Ia sempat berkelana ke berbagai negara. Menyusul berdirinya Kesultanan Bintoro
Demak, dan atas restu kalangan ulama lain, ia mendirikan Kasultanan Cirebon
yang juga dikenal sebagai Kasultanan Pakungwati. Dengan demikian, Sunan Gunung
Jati adalah satu-satunya "wali songo" yang memimpin pemerintahan.
Sunan Gunung Jati memanfaatkan pengaruhnya sebagai putra Raja Pajajaran untuk
menyebarkan Islam dari pesisir Cirebon ke pedalaman Pasundan atau Priangan.
Dalam berdakwah,
ia menganut kecenderungan Timur Tengah yang lugas. Namun ia juga mendekati
rakyat dengan membangun infrastruktur berupa jalan-jalan yang menghubungkan
antar wilayah.Bersama putranya, Maulana Hasanuddin, Sunan Gunung Jati juga
melakukan ekspedisi ke Banten. Penguasa setempat, Pucuk Umum, menyerahkan
sukarela penguasaan wilayah Banten tersebut yang kemudian menjadi cikal bakal
Kesultanan Banten. Pada usia 89 tahun, Sunan Gunung Jati mundur dari jabatannya
untuk hanya menekuni dakwah. Kekuasaan itu diserahkannya kepada Pangeran
Pasarean. Pada tahun 1568 M, Sunan Gunung Jati wafat dalam usia 120 tahun, di
Cirebon (dulu Carbon). Ia dimakamkan di daerah Gunung Sembung, Gunung Jati,
sekitar 15 kilometer sebelum kota Cirebon dari arah barat.
Ilir ilir
Ilir ilir, ilir ilir,
tandure wus sumilir
Tak ijo royo royo, tak sengguh temanten anyar
Cah angon, cah angon, penekna blimbing kuwi
Lunyu lunyu penekna, kanggo basuh dodot ira
Dodot ira, dodot ira, kumitir bedah ing pinggir
Dondomana, jlumatana, kanggo seba mengko sore
Mumpung gedhe rembulane, mumpung jembar kalangane
Ya suraka, surak hiya
Ilir-ilir,
Ilir-ilir, tandure (hu)wus sumilir
(BI) Bangunlah,
bangunlah, tanamannya telah bersemi
(MS) Kanjeng Sunan mengingatkan agar orang-orang Islam segera bangun dan
bergerak. Karena saatnya telah tiba. Karena bagaikan tanaman yang telah siap
dipanen, demikian pula rakyat di Jawa saat itu (setelah kejatuhan Majapahit)

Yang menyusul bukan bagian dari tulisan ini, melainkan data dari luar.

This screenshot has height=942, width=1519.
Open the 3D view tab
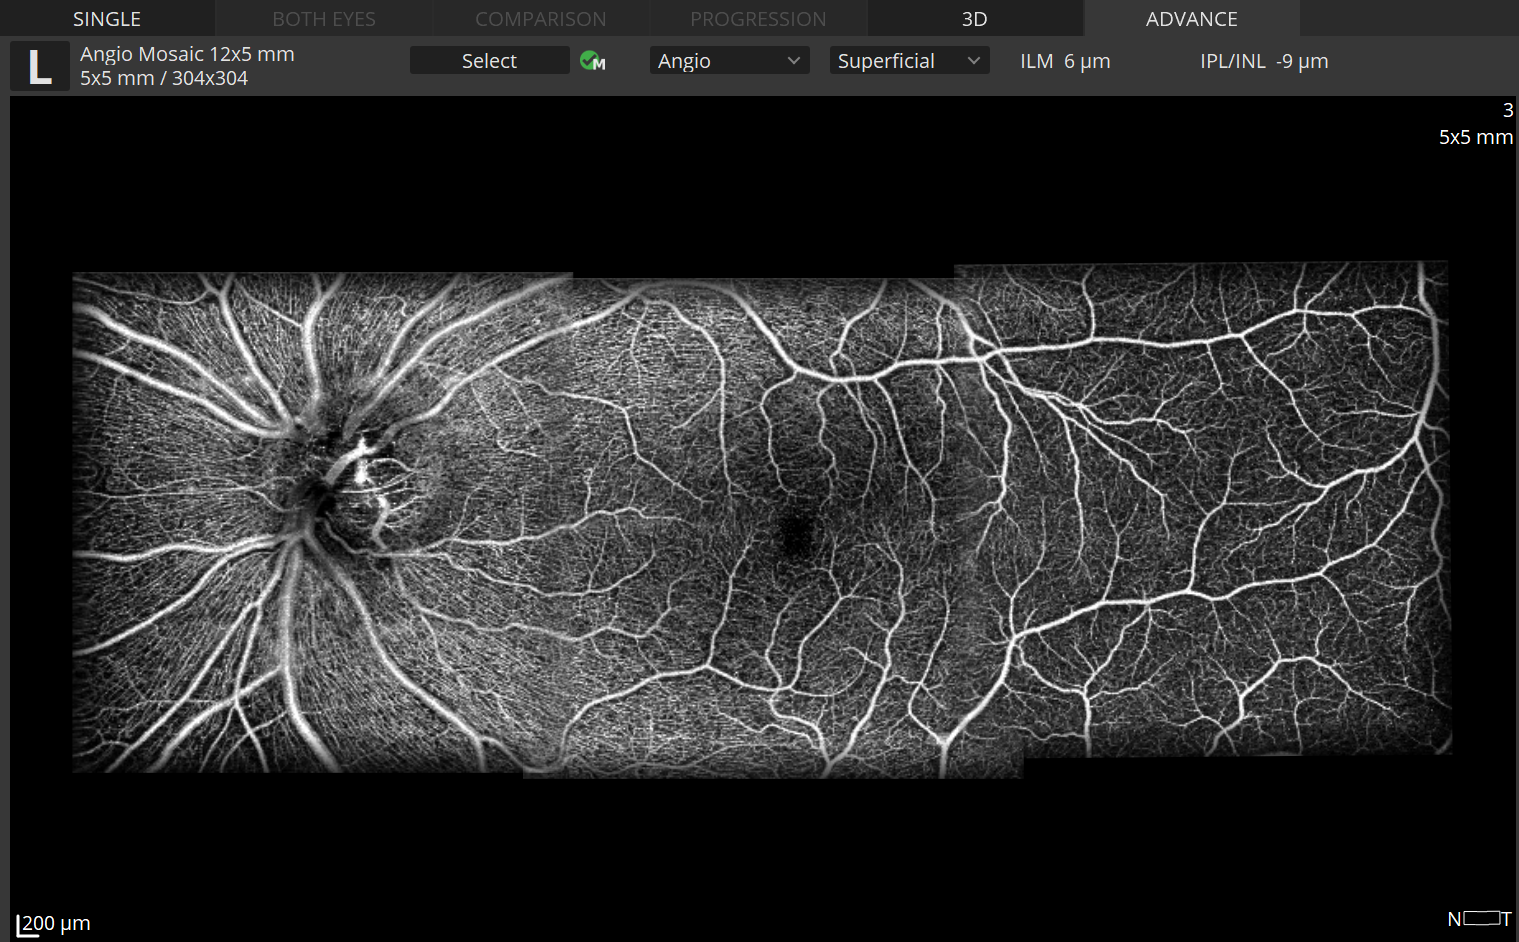[x=974, y=19]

telah siap menerima petunjuk dan ajaran Islam dari para wali.
Tak ijo royo-royo, tak sengguh temanten anyar
(BI) Bagaikan warna hijau yang menyejukkan, bagaikan sepasang pengantin
baru
(MS) Hijau adalah warna kejayaan Islam, dan agama Islam disini digambarkan
seperti pengantin baru yang menarik hati siapapun yang melihatnya dan membawa
kebahagiaan bagi orang-orang sekitarnya.
Cah angon, cah angon, penek(e)na blimbing kuwi
(BI) Anak gembala, anak gembala, tolong panjatkan pohon belimbing itu.
(MS) Yang disebut anak gembala disini adalah para pemimpin. Dan belimbing
adalah buah bersegi lima, yang merupakan simbol dari lima rukun Islam dan
sholat lima waktu. Jadi para pemimpin diperintahkan oleh Sunan Kalijaga untuk
memberi contoh kepada rakyatnya dengan menjalankan ajaran Islam secara benar.
Yaitu dengan menjalankan lima rukun Islam dan sholat lima waktu.
Lunyu-lunyu
penek(e)na kanggo mbasuh dodot (s)ira
(BI) Biarpun licin,
tetaplah memanjatnya, untuk mencuci kain dodot mu.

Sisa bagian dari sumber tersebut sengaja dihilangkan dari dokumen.